Here the underlying space is $(\{0,1\}^{\mathbb{N}}, \mathscr{B}, \mu)$, where $\mathscr{B}$ is the $\sigma$-algebra generated by cylinders. So for a fixed $n$, the sum is over all binary strings of lenght $n$.

I've not seen the entropy of a measure defined anywhere, so I need to make sure I know what that means. Since the definition at (1) above is actually of the entropy of an ergodic measure, and a measure can only be ergodic with respect to some underlying measure-preserving transformation, it seems that the transformation must be the shift since the shift, $T$, is already mentioned. With that assumption, I conclude then, that the entropy of $\mu$ must be what most books (that I've seen) call the entropy of $T$.

Question 1: Is my interpretation of the definition at (1) correct?

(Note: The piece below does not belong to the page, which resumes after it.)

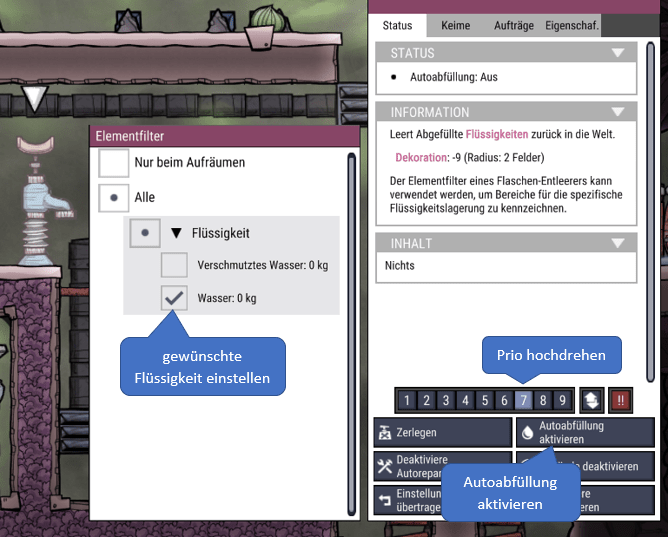Select priority level 7
Screen dimensions: 668x538
tap(524, 400)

If the answer to question 1 is yes, then the definition of the entropy of $T$ (or $\mu$) differs from the one I've seen, which is that $$h(T) = \sup_{\mathcal{A}} \, h(T,\mathcal{A}),\tag{2} \label{eq:2}$$ where $\mathcal{A}$ ranges over all finite (measurable) partitions and for any fixed finite partition $\mathcal{A}$, $$h(T,\mathcal{A}) = \limsup_{n\to \infty} \frac{1}{n} H \left( \bigvee_{k=0}^{n-1} T^{-k} \mathcal{A} \right),$$ where $\bigvee$ denotes the common refinement of partition (i.e. the join).

Question 2: Are the definitions at (1) and (2) equivalent in this scenario?


1 Answer 1

  • Consider the context of your second question. On the underlying probability space, let ${(Z_n)}_{n \geq 0}$ be the stationary (shift-invariant) process defined by $Z_n(x)=P(T^n(x))$ where $P(x)$ denotes the element of the partition $P$ to which $x$ belongs. Then $h(T,P)=\lim \frac{H(Z_1,\ldots,Z_n)}{n}$ where $H(\cdot)$ denotes the entropy of a discrete random variable.

  • Now consider the context of your first question. As you feel, the transformation $T$ coming into play is the shift. The partition $P$ of $(\{0,1\}^{\mathbb{N}}$ defined by the equivalence relation $(x_n) \sim (y_n)$ $\iff$ $x_0=y_0$ is a generator of $T$ and then Kolmogorov & Sinai's theorem mentioned by yourself says that $h(T)=h(T,P)$.

That shows that "yes" is the answer to your both questions, because here $H(Z_1,\ldots,Z_n)= - \sum_{|w|=n} \mu[w] \log \mu[w]$.